Founder Audrey Gelman in conversation with Jennifer Lawrence at the women-only members’ club The Wing, which closed in 2022

Sandberg, meanwhile, was the subject of a Wall Street Journal investigation into whether she’d used her position to try to bury allegations of sexual misconduct that her then-partner, gaming CEO Bobby Kotick, was facing. And so the era of the Girl Boss ended.

What’s next for the Girl Boss?

Ten years later, the working landscape has changed drastically. Workers are striking, markets crashing. The Girl Boss generation has been left disillusioned.

Many of the women who bought Sandberg’s book in their 20s and 30s now have children of their own and are realising that what was possible for Sandberg might not be for them. While Sandberg mentioned the need for accessible childcare in her book, she did so from a position of extreme wealth and privilege. Instead, the majority are facing a cost of living crisis whilst under the extreme burden of wildly unaffordable childcare, plus a shift to working from home during the pandemic only exacerbated the gendered parenting-labour gap that still exists for so many couples. This month, the charity Pregnant Then Screwed published findings that 76% of mothers who pay for childcare “say it no longer makes financial sense for them to work”. It is hard to smash the patriarchy when a toddler keeps interrupting your Zoom calls. 

More open discussions of mental health have exposed the depth of burnout among workers, too; a 2020 YouGov poll found that one in four working women felt “unable to manage stress and pressure at work”. Silicon Valley, meanwhile, has seen a decline in women in the top tech jobs, including Sandberg herself, who left Meta in 2022. Yahoo CEO Marissa Meyer resigned in 2017; YouTube CEO Susan Wojcicki announced her resignation last month after 25 years with parent company Google.

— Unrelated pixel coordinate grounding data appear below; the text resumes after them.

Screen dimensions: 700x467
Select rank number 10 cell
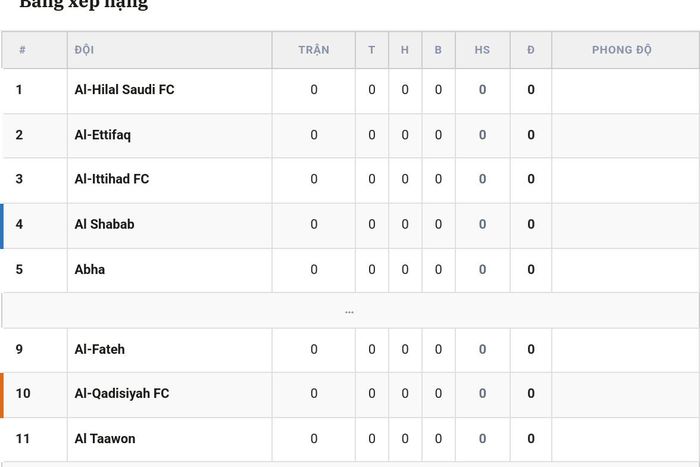click(x=34, y=395)
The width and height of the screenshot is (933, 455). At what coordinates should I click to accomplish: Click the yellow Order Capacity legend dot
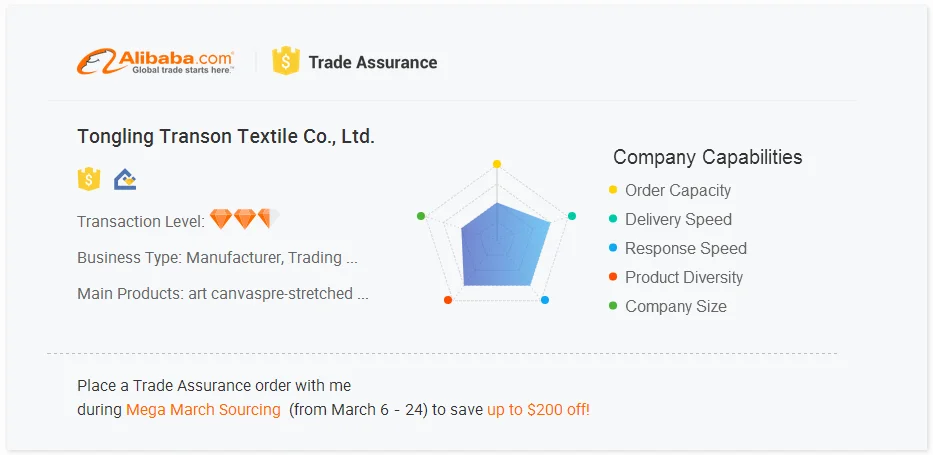point(613,190)
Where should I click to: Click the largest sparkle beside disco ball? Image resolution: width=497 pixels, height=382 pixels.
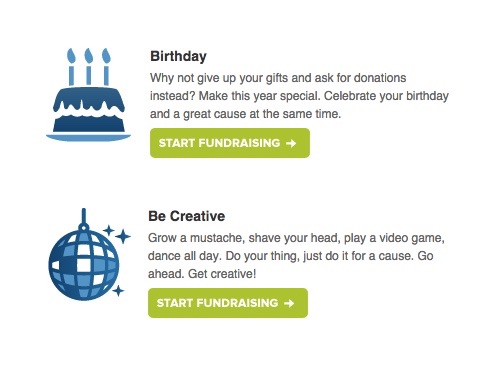123,237
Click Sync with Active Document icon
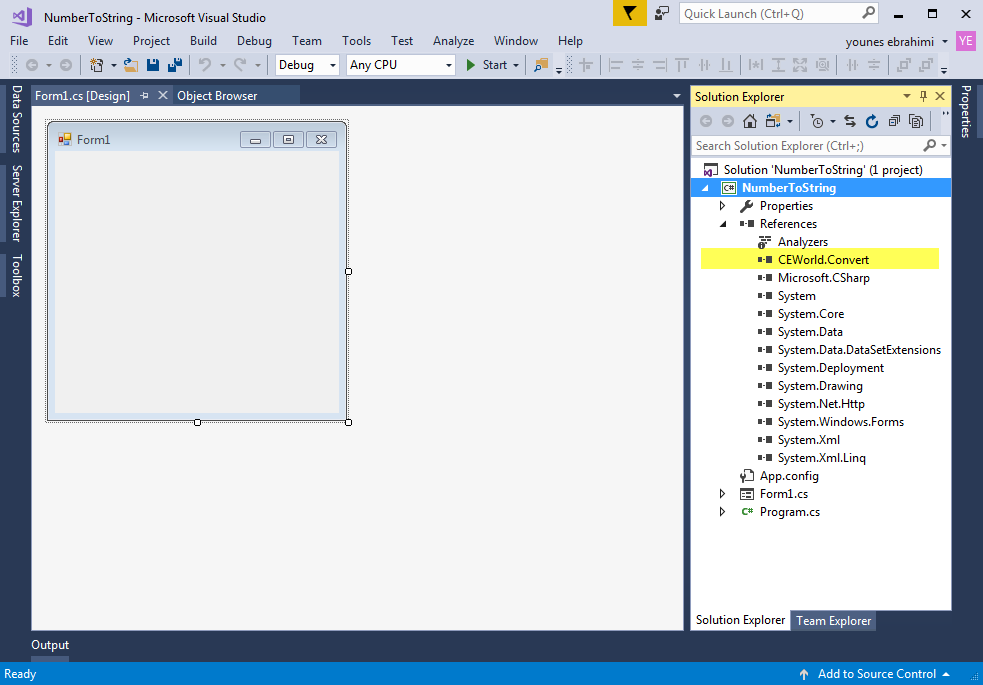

Many from the younger generations, seeing the work-life imbalance of these Gen X groundbreakers and the millennials who aspired to be just like them, are choosing something else. Quiet quitting is doing as much as you’re paid for, and not a lick more; digital nomads are prioritising travel and experience over climbing a corporate ladder. Social media’s #SoftLife is a rejection of hustle culture, and a choice to minimise stress and ‘masculine energy’ – one viewed 715 million times on TikTok.

The trend’s implication that femininity and career success are at odds, however, is troubling. Sandberg’s manual for success wasn’t a one-size-fits-all solution, but women in business needed support, a community – something that, at the time, Lean In offered.

The biggest change is the younger generation’s prioritisation of mental health. Success means something different to us now: health, happiness, creative fulfilment, downtime, balance. Increasing eco-mindedness means that private jets and a fleet of fast cars aren’t the markers of success that this generation strives towards, as the 36 million tuning into QuitTok will tell you. They aren’t less ambitious, but their ambitions have changed.

As we know, this often isn’t the case for women. “If anything, the venture capital industry has leaned out [of investing in female-led businesses],” says Victoria Prew, founder of British fashion rental site Hurr Collective. “Venture for female-led businesses declined from 2.4% (an all-time high) to 1.9% in 2022. Do I think the conversation has progressed? Yes, but the figures don’t back up change. I’ve learned that women are stronger as a community and we need to change workplace and funding policies on behalf of everyone.”

The Girl Boss was, in many ways, destined to fail. So what can we learn anything from her downfall? If anything, we should re-evaluate what success really looks like for womankind. When investment for female-led businesses measures up. When inclusivity is adopted from the top-down. When the gender pay gap is closed. When childcare is accessible. At the moment, it feels hard enough just to stay upright. But perhaps it’s time we found something worth leaning into.